## Connecting Databricks to Blob Storage

In [0]:
# Import the dbutils module from the Databricks runtime
import pyspark
from pyspark.sql import SparkSession
from pyspark.sql.functions import *
from pyspark.dbutils import DBUtils

In [0]:
#Initialize a SparkSession if you haven't already done so. This is required to interact with Spark.
spark = SparkSession.builder \
    .appName("Blob Storage Mount") \
    .getOrCreate()

In [0]:
# Provide your Azure Blob Storage account credentials
account_name = "YOUR_ACCOUNT_NAME"
container_name = "YOUR_CONTAINER_NAME"
access_key = "YOUR_ACCESS_KEY"

In [0]:
# Mount Blob Storage container
dbutils.fs.mount(
  source = f"wasbs://{container_name}@{account_name}.blob.core.windows.net",
  mount_point = "/mnt/<mount_name>",
  extra_configs = {"fs.azure.account.key."+account_name+".blob.core.windows.net": access_key}
)
#Replace <mount_name> with the desired mount point name.
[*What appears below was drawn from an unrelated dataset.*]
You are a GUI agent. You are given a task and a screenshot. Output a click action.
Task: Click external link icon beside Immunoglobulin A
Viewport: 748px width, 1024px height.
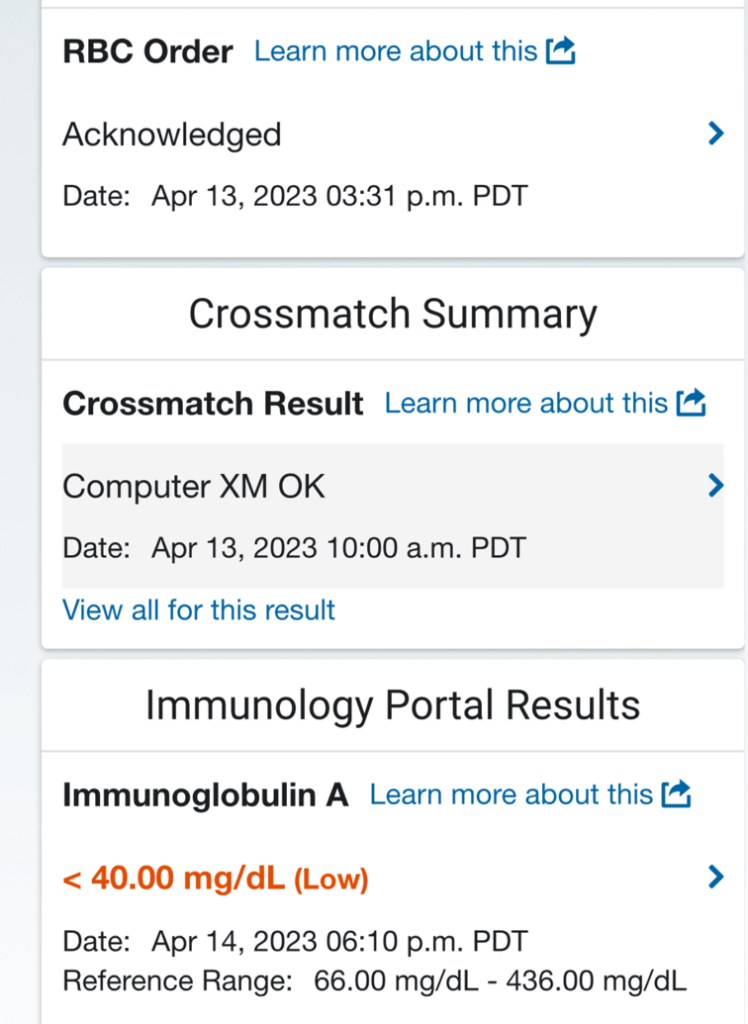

This will be the directory where your Blob Storage container will be mounted in the Databricks file system

In [0]:
# Unmount Blob Storage container (optional)
dbutils.fs.unmount("/mnt/<mount_name>")

## Connecting Databricks to ADLS

In [0]:
# Define your ADLS Gen2 account details
adls_account_name = "YOUR_ADLS_ACCOUNT_NAME"
adls_container_name = "YOUR_CONTAINER_NAME"
adls_client_id = "YOUR_SERVICE_PRINCIPAL_CLIENT_ID"
adls_client_secret = "YOUR_SERVICE_PRINCIPAL_CLIENT_SECRET"
adls_tenant_id = "YOUR_TENANT_ID"

In [0]:
# Mount ADLS Gen2
dbutils.fs.mount(
  source = f"abfss://{adls_container_name}@{adls_account_name}.dfs.core.windows.net/",
  mount_point = "/mnt/<mount_name>",
  extra_configs = {
    "fs.azure.account.auth.type": "OAuth",
    "fs.azure.account.oauth.provider.type": "org.apache.hadoop.fs.azurebfs.oauth2.ClientCredsTokenProvider",
    "fs.azure.account.oauth2.client.id": adls_client_id,
    "fs.azure.account.oauth2.client.secret": adls_client_secret,
    "fs.azure.account.oauth2.client.endpoint": f"https://login.microsoftonline.com/{adls_tenant_id}/oauth2/token"
  }
)


Replace the placeholders YOUR_ADLS_ACCOUNT_NAME, YOUR_CONTAINER_NAME, YOUR_SERVICE_PRINCIPAL_CLIENT_ID, YOUR_SERVICE_PRINCIPAL_CLIENT_SECRET, and YOUR_TENANT_ID with your actual ADLS Gen2 account details.

Make sure to provide the appropriate permissions to the service principal associated with the client ID and client secret. The service principal should have sufficient permissions to access the ADLS Gen2 account and the specified container.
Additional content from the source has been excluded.